Watzlawick erklärt an dieser Stelle den Unterschied zwischen Nullsummen- und Nichtnullsummenspielen. Bei Nullsummenspielen ist der Verlust des einen Spielers der Gewinn des anderen. Bei Nichtnullsummenspielen hingegen können daneben auch beide (beziehungsweise alle) Spieler gewinnen (Win-Win) oder verlieren.

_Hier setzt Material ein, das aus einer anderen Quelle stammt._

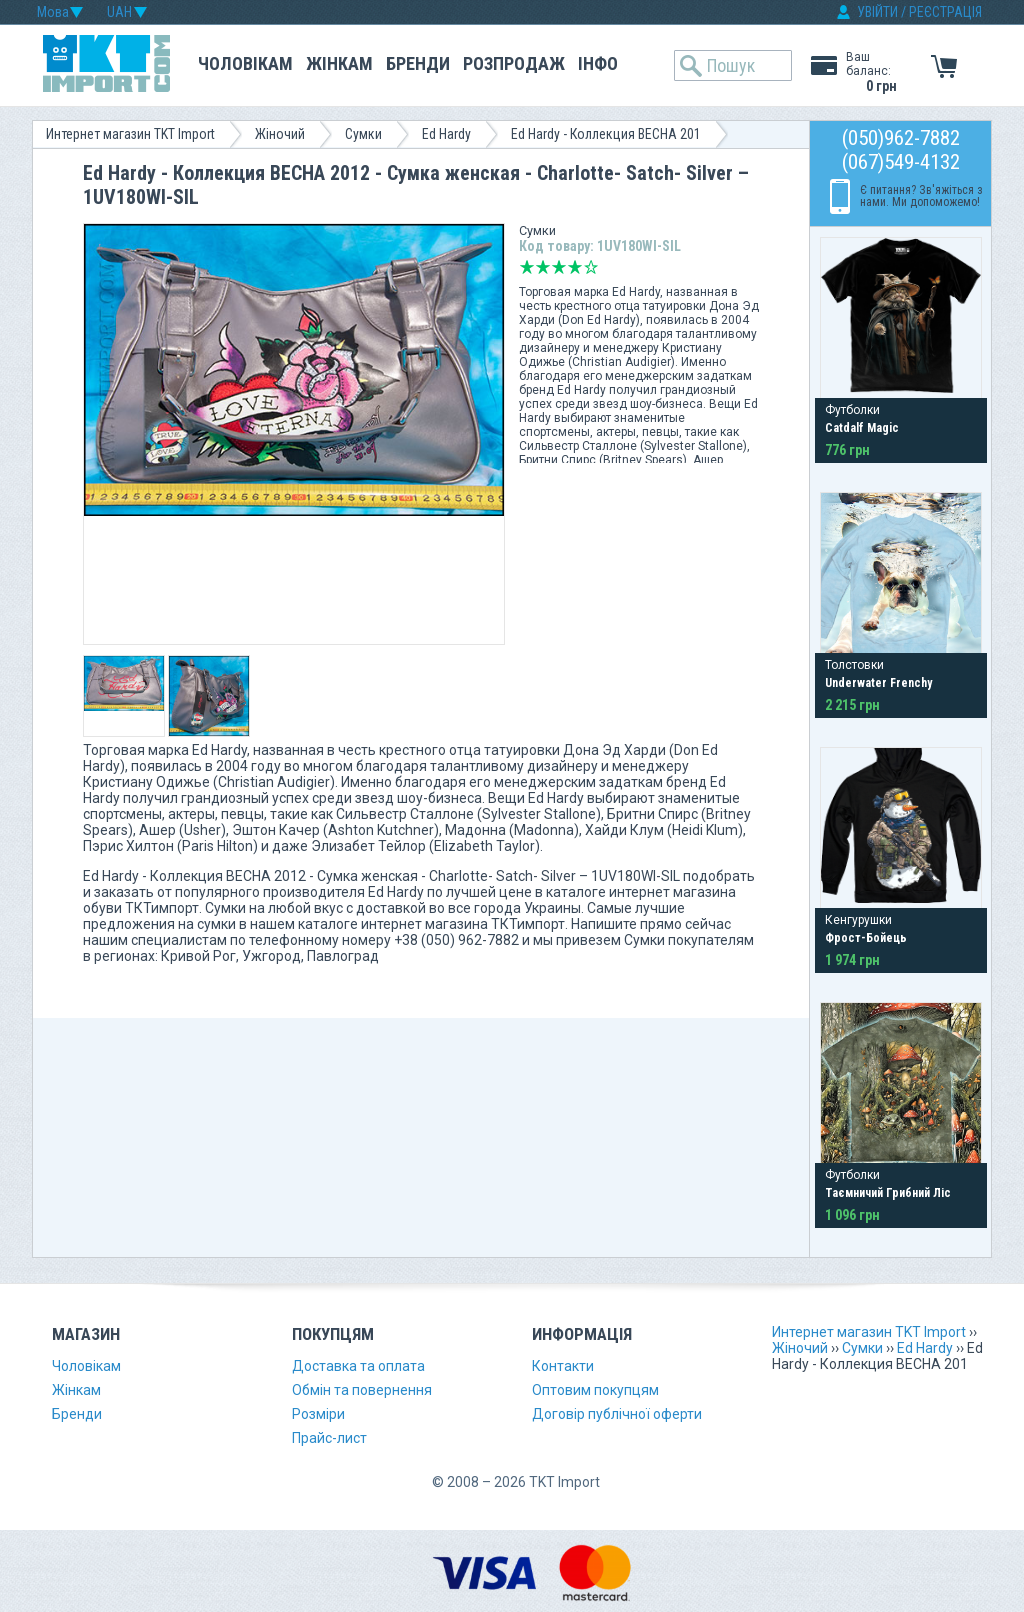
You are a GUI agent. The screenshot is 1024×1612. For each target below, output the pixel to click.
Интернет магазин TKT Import (130, 134)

Bei einem Streik verlieren meist beide „Spieler“, die Betriebsführung und die Belegschaft.

(via Wiki)

Eine, interessante und sehr ironische Sicht auf die Dinge, vieles wird einem bewusst, besonders für radikale Optipessimisten ist das sehr zu empfehlen. Um diesen literarischen Witz rankt sich eine ganze Philosophie, die Welt strebt ständig nach Glück und ist aufgrund ihrer ständigen Unzufriedenheit damit beschäftigt ihr Unglück zu vermeiden, doch was ist eigentlich "Glück", eine Sache die man sich verdienen und hart erarbeiten muss? Ein Lichtblick des "Schicksals"? Ein göttliches, paradiesisches Stück Käse das an einer Angel hängt, hinter dem man als hungrige kleine Maus hinterher rennt aber nie erreicht?